Your objective: Work out how many lines in the entries below contain the string "each". Reply with that figure alone.

Records to process:

--------------------

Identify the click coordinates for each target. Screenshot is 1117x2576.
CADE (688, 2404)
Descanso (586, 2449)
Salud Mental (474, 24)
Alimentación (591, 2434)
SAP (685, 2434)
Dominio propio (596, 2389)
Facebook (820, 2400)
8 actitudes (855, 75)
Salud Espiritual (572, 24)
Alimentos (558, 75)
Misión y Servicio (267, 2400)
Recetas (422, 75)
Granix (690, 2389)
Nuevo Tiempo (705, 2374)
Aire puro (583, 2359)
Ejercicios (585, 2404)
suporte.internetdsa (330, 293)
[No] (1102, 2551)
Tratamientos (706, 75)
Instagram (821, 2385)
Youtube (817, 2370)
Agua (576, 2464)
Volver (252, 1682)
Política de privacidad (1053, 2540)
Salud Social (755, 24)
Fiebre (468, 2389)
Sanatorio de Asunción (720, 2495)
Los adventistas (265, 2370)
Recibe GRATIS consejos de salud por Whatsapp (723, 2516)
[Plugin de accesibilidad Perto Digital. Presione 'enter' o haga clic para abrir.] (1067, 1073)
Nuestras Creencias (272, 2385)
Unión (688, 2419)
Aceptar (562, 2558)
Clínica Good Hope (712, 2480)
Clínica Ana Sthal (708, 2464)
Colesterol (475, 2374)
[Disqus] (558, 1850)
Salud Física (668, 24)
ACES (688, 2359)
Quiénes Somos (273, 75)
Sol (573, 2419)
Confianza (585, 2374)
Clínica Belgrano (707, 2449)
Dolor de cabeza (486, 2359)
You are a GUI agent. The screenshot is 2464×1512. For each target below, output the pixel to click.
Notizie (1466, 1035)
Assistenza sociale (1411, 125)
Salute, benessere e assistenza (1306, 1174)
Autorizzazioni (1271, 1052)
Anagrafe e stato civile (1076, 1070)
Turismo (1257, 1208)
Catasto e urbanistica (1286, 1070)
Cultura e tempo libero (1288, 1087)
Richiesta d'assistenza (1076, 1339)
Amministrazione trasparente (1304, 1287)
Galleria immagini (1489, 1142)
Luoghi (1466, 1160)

--------------------

Task solution: 2